I seek assurance from the Minister that he will keep the voluntary agreement under extremely close scrutiny, that he will report back to Parliament on its operation with genuine urgency and that legislation is being kept as an option. I assume that he will be open—more open, in fact, than his predecessor—to the suggestion that the groceries code adjudicator should be given a few more teeth than the Government seemed willing to countenance formerly. In fact, I am confident that he will want to do an about-turn, because he is rightly an openly professed friend to good sense, to farmers, to a healthy and prosperous supply chain and, by default, to the position that is being expanded upon today. There is cross-party consensus; let me explain.

The new Minister, not without some background or expertise in the farming and food sector, including in dairy production, is on record as saying that he favours

“an ombudsman with teeth, who can deal with the iniquities of the food supply chain”—[Official Report, 20 January 2009; Vol. 486, c. 165WH.]

He said that the sooner that was established the better. We note the phrase “with teeth”, to which I will return in future debates.

Today, we particularly note the reference to the food supply chain. In 2009, the Minister said, with wisdom and foresight, that we need

“a sustainable price that allows our producers to get a return on their investment in milk”.—[Official Report, 18 June 2009; Vol. 494, c. 501.]

He also talked about

“a regulator who will be able to regulate the whole supply chain effectively, and ensure that the relationships are fair and transparent”.—[Official Report, 20 January 2009; Vol. 486, c. 165WH.]

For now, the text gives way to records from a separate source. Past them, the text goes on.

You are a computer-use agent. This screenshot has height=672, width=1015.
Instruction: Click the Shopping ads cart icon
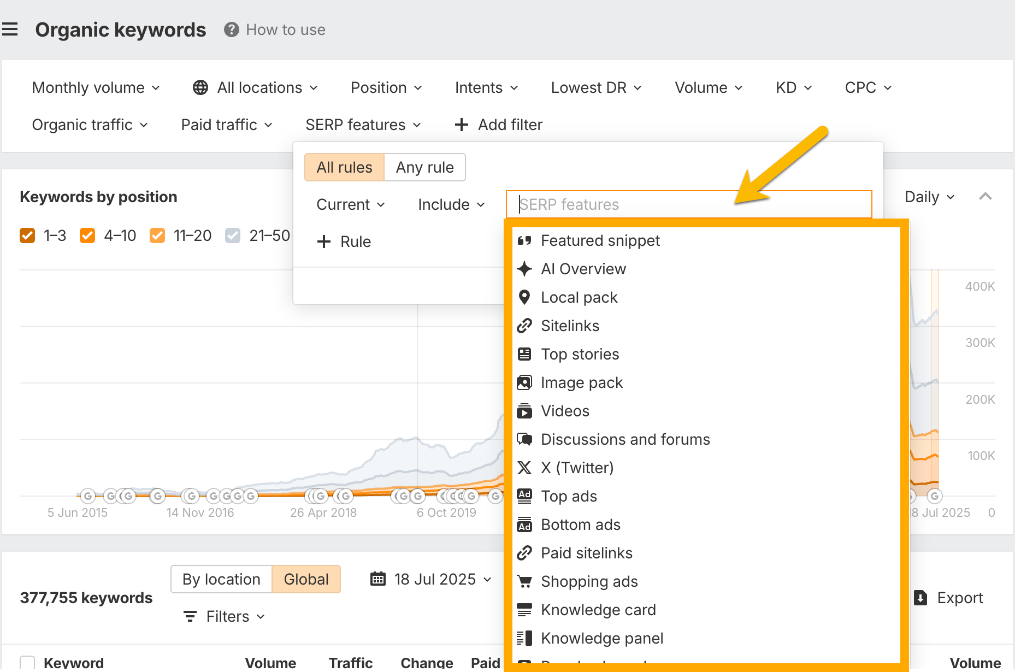[x=524, y=581]
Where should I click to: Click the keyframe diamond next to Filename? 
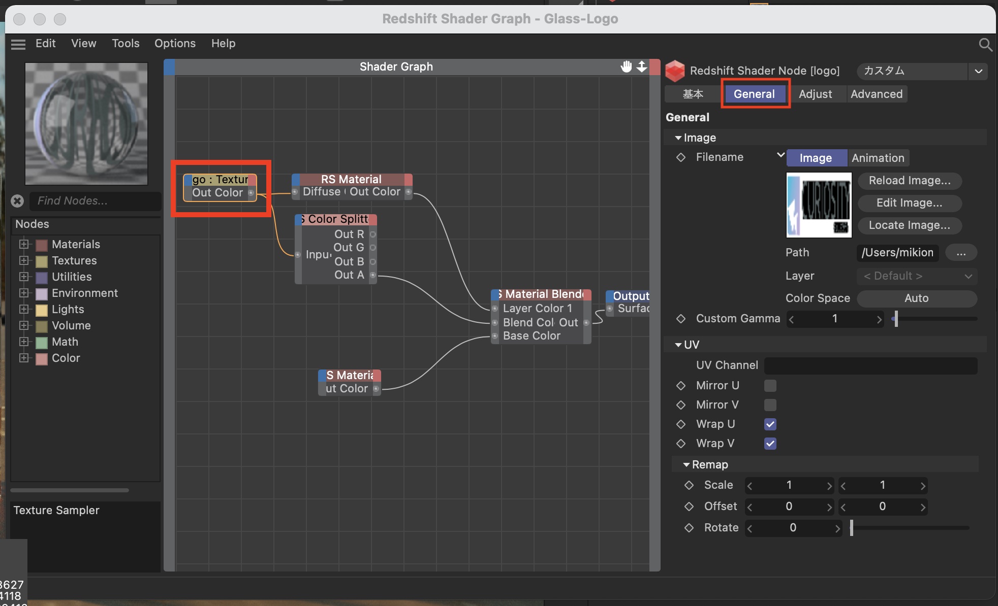click(681, 157)
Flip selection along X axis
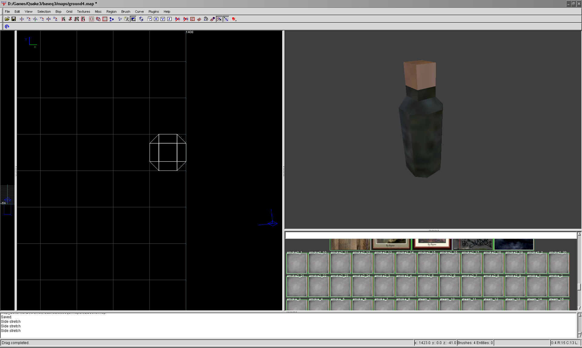Screen dimensions: 582x348 22,19

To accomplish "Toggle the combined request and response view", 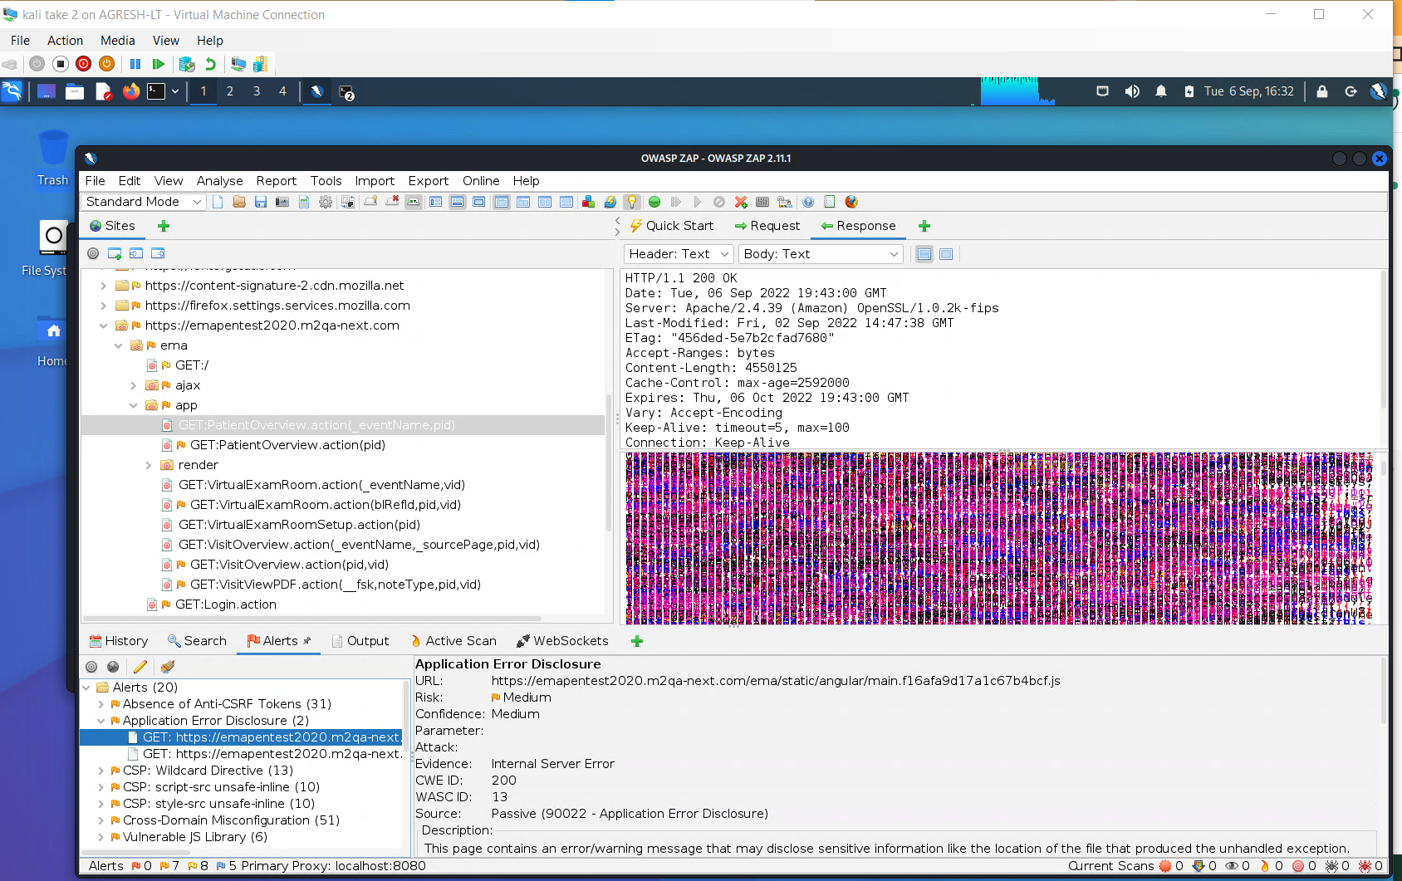I will (x=946, y=254).

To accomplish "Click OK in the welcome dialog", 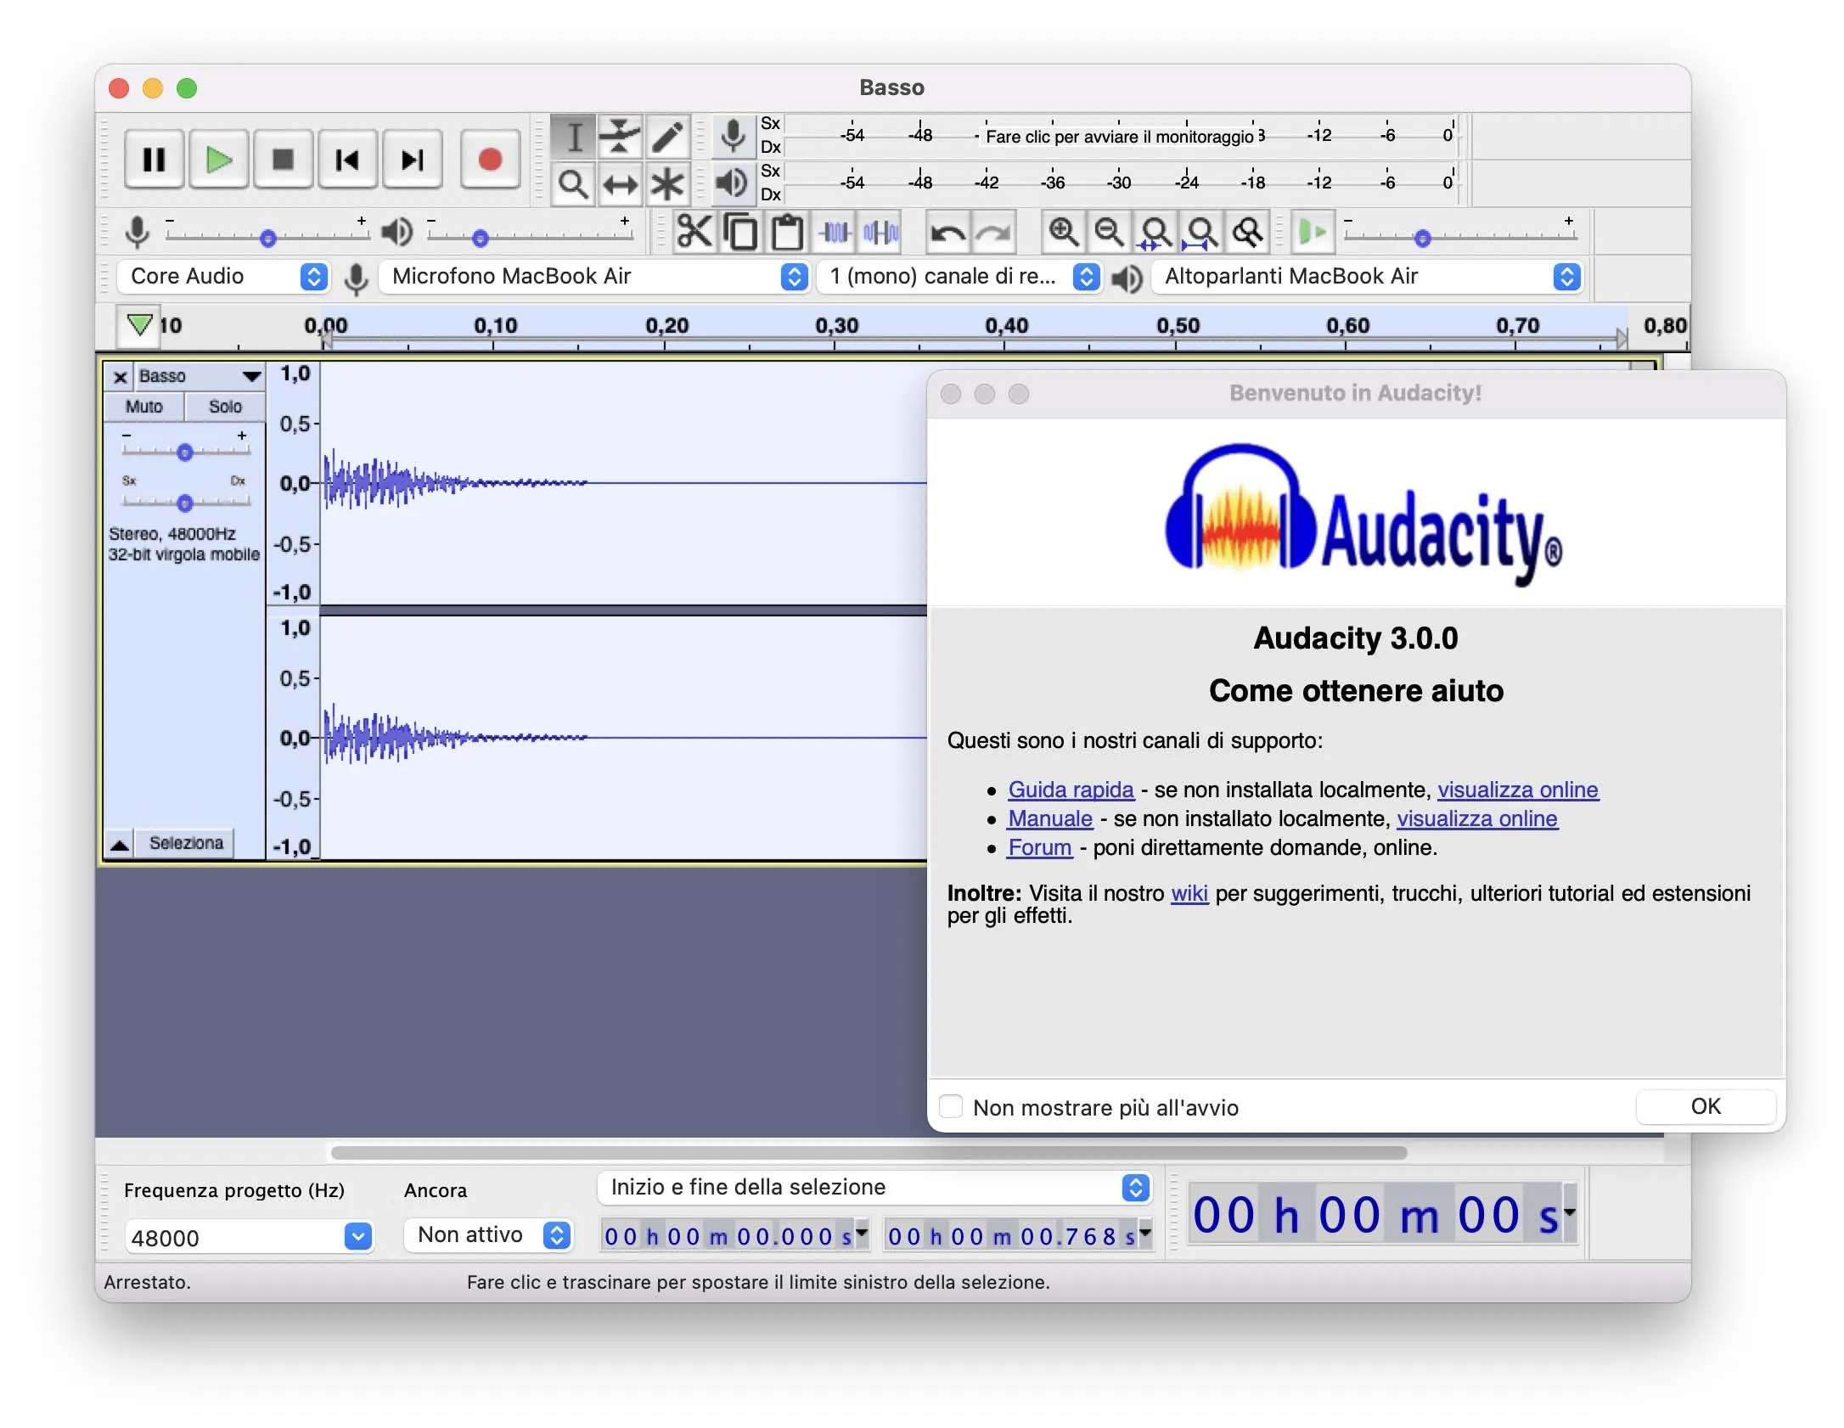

That refers not to a limited part of the supply chain, such as a direct link between retailers and suppliers, but to the whole of it, which would include intermediaries such as milk processors. However, that is not what the Government propose in the Groceries Code Adjudicator Bill. Now that he is Minister in charge—the man with the levers of power who will stamp his own authority on the Department—I know that he will want to amend the Bill in line with the proposals.

I have run out of time. We will have to debate the matter again. I welcome the new Minister, and I hope that he can confirm that his imprint will now be on the proposals for the groceries code adjudicator.